Ils soulignent que l’exigence légale est que les fonds pour l’établissement doivent être alloués au moment de la soumission de la demande. En déclarant que ces fonds seraient collectés d’ici le 31 mai 2017, Jeras confirme l’argumentation de la décision de la HNB : l’approbation pour l’opération de la banque ne pouvait pas être émise car la preuve du capital initial collecté de la banque n’était pas jointe à la documentation. Et cela ne pouvait pas être le cas car les fonds n’avaient pas été collectés.
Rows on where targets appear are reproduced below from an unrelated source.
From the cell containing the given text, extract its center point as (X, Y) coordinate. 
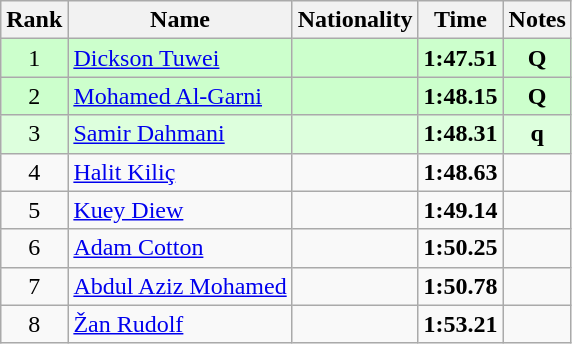
Time (460, 20)
6 (34, 248)
4 (34, 172)
Kuey Diew (180, 210)
Mohamed Al-Garni (180, 96)
Adam Cotton (180, 248)
Dickson Tuwei (180, 58)
Name (180, 20)
Abdul Aziz Mohamed (180, 286)
3 (34, 134)
1:48.15 (460, 96)
Žan Rudolf (180, 324)
1 (34, 58)
5 (34, 210)
7 (34, 286)
1:50.78 (460, 286)
2 (34, 96)
Notes (537, 20)
Nationality (355, 20)
1:50.25 (460, 248)
1:53.21 (460, 324)
Halit Kiliç (180, 172)
Samir Dahmani (180, 134)
8 (34, 324)
1:47.51 (460, 58)
q (537, 134)
1:48.31 (460, 134)
1:49.14 (460, 210)
1:48.63 (460, 172)
Rank (34, 20)
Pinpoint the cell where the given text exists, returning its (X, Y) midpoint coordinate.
– Étant donné que la coopérative ne dispose pas du capital nécessaire, le fondateur prévoyait d’augmenter le capital de base grâce aux contributions des membres, sur la base d’un paiement obligatoire de 12,5 % du montant du prêt demandé sous la forme d’une contribution coopérative supplémentaire de la part des personnes morales. Cependant, ce capital collecté ne peut pas être reconnu comme capital de base régulier – note la HNB. Ils avertissent que l’utilisation indirecte des fonds de prêt pour augmenter le capital de base est contraire au Règlement (UE) n° 575/2013, qui stipule que les instruments de capital doivent être payés, et que leur achat ne doit pas être financé directement ou indirectement par l’institution.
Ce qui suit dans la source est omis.